The excitement she felt at that second of being in that moment, and the equal horror she felt to know it was happening on the other end caused her eyes to open as she gasped out loud in the midst of her room in Narcuss Castle.
Blue morning light bled between the curtains covering the window. Susi scanned the stone brick floor beneath her as she reflected on the place she saw.
What a strange world, with cities within buildings rising to the sky.
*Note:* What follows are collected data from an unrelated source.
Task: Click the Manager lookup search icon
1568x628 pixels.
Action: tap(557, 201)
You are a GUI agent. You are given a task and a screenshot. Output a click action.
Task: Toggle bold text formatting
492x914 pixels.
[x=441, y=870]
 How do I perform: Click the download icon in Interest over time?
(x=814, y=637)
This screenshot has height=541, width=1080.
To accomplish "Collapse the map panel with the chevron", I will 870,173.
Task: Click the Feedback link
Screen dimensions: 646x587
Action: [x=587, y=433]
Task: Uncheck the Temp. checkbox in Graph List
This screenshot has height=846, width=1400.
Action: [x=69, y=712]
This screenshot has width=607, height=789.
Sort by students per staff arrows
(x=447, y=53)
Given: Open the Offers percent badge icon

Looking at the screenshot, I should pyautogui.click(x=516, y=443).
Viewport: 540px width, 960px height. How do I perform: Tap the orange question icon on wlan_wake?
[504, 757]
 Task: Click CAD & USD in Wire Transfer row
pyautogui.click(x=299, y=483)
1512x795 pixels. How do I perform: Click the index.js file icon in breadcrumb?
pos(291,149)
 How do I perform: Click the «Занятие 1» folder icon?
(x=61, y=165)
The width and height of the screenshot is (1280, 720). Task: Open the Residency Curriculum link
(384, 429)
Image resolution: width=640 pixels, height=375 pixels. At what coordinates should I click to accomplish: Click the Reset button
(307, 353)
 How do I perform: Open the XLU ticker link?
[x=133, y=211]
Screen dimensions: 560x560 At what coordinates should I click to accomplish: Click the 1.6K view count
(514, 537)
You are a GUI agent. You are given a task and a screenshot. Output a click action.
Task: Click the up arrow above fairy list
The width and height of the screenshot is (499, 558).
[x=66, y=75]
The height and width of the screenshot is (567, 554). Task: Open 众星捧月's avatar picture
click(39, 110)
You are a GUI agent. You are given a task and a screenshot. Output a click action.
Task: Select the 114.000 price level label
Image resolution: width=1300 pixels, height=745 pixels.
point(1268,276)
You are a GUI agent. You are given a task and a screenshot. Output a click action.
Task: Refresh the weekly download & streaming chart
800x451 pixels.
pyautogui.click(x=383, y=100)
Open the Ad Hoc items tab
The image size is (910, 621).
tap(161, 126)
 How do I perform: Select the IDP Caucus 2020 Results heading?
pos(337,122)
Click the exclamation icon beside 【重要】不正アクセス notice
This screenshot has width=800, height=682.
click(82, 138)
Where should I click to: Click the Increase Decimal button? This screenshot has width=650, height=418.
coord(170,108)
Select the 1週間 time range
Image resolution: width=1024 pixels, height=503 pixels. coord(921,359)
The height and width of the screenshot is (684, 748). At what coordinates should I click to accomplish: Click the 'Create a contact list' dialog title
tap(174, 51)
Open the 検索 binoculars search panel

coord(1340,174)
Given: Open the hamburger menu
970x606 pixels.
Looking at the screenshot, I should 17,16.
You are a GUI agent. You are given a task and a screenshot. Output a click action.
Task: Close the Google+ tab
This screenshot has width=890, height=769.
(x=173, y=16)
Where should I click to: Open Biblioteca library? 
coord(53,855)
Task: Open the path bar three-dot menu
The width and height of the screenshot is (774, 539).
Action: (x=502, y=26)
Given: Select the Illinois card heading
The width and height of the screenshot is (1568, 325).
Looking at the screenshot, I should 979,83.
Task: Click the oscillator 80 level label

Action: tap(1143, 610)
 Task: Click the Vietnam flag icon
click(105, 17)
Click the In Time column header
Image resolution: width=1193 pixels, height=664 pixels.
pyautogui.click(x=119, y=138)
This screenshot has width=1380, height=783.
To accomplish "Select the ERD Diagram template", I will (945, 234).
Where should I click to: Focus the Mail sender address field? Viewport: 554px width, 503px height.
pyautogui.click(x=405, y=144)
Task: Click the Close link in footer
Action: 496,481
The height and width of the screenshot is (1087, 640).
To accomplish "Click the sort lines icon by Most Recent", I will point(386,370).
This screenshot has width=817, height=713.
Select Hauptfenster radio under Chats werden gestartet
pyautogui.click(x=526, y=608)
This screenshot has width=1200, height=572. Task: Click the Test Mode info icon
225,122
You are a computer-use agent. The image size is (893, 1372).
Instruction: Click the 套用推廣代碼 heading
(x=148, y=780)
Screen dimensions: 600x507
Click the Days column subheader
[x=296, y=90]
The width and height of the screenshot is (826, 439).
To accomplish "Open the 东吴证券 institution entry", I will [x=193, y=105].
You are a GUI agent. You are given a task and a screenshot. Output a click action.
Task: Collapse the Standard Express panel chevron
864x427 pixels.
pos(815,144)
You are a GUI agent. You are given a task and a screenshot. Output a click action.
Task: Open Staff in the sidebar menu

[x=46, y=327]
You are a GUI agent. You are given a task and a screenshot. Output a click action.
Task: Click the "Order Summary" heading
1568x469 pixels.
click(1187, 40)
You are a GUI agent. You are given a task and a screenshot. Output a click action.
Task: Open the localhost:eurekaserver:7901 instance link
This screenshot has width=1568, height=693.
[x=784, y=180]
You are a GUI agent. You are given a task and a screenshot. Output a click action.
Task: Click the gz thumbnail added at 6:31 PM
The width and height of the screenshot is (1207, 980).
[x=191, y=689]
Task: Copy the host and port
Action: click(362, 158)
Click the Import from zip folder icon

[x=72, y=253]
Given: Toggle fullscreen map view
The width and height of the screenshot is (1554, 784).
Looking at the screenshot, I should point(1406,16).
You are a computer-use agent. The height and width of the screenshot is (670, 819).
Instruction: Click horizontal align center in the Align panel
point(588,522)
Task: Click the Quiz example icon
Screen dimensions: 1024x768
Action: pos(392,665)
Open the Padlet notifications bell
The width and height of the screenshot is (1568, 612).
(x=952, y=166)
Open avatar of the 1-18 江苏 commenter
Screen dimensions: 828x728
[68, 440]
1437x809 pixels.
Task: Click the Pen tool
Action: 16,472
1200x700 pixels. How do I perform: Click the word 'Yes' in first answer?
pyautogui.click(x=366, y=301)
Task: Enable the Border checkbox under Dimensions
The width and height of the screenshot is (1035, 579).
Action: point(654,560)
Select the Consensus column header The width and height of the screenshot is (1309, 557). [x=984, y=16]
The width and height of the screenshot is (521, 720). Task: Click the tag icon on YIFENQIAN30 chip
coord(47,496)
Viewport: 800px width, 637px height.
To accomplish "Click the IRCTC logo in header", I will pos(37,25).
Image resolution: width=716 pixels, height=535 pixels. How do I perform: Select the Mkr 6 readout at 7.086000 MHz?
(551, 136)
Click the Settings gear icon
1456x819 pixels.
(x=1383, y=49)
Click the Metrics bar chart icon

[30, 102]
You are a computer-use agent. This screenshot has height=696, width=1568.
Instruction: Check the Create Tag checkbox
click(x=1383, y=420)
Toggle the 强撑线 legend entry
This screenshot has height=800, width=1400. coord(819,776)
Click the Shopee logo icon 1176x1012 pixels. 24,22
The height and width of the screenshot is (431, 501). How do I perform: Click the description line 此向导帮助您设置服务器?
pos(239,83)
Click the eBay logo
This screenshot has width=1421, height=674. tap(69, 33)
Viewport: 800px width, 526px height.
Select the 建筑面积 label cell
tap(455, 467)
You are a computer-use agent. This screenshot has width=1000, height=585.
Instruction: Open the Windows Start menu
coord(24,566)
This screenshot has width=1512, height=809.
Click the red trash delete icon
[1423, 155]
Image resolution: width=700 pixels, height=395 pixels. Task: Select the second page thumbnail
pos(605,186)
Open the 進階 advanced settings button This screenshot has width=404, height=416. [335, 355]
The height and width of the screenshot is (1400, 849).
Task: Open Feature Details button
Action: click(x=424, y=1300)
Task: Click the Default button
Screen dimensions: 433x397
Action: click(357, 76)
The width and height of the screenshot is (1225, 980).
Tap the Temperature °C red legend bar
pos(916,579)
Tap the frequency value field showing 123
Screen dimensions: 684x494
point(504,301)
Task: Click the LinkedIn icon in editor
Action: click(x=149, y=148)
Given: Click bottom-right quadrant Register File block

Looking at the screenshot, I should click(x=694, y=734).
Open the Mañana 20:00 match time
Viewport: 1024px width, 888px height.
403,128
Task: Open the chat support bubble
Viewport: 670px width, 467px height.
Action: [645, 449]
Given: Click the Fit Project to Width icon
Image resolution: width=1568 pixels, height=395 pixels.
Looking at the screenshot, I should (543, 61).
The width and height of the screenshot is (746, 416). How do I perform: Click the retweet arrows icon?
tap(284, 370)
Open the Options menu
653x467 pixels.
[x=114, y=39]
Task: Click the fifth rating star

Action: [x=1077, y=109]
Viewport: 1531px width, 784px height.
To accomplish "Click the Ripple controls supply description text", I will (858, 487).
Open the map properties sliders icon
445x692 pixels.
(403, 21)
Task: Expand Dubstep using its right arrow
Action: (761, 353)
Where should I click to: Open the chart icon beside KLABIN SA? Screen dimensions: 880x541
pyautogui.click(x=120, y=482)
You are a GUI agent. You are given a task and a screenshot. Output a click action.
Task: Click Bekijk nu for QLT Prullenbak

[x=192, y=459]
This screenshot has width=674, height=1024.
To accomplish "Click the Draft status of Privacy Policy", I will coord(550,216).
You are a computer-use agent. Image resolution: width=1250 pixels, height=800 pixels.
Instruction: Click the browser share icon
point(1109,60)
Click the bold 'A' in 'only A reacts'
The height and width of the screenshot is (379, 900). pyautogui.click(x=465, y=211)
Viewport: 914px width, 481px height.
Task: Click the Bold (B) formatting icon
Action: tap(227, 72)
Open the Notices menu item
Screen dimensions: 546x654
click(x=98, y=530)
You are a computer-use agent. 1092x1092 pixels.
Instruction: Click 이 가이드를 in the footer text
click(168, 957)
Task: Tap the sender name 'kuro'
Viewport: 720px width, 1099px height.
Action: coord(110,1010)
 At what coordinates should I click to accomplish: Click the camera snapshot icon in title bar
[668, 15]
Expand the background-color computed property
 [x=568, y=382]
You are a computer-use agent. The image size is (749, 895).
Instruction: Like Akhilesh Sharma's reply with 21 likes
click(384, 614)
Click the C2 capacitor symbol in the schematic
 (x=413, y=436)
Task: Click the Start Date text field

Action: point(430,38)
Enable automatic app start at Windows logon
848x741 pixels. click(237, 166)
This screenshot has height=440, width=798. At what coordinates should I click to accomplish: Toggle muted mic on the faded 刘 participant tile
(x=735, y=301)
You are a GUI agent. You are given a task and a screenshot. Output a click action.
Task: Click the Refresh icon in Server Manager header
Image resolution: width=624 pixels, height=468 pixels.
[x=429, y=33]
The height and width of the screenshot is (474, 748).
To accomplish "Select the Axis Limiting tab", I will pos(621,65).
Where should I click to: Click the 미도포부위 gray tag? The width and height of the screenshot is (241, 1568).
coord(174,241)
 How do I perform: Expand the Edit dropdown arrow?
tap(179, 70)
It wasn’t like the tower city of Roah in Chartan, although it was similar. These were hundreds of towers and they were all full to capacity with people. The humans spoke of cities like that on Earth. Could she have lived there in her past life? It was impossible to tell for certain.
Susi closed her eyes and tried to go forward, but all she felt was pain. A sense of worry met her as she opened her eyes again. She had never been able to see the future. She had felt anticipation, anxiety, sometimes joy—but never only pain. Was it a projection: her own natural pessimism trying to keep her in check?
She took a deep breath and pushed herself to her feet. She began to execute her daily stretches, beginning with Maeil Meugneun Pang—eating of the daily bread. She didn’t have a staff, so she held her hands up as if holding an invisible one.
She stood on one leg while going through the block techniques, shifted to the other to do the same. Her ankles never wavered. She remained perfectly centered throughout the exercise.
The staff was extremely important in the Talea religion. A person cannot live in the world without assistance from the world itself. The staff represents man’s symbiotic relationship to nature. The staff defends him when he is young and provides a crutch with which to walk when he is old.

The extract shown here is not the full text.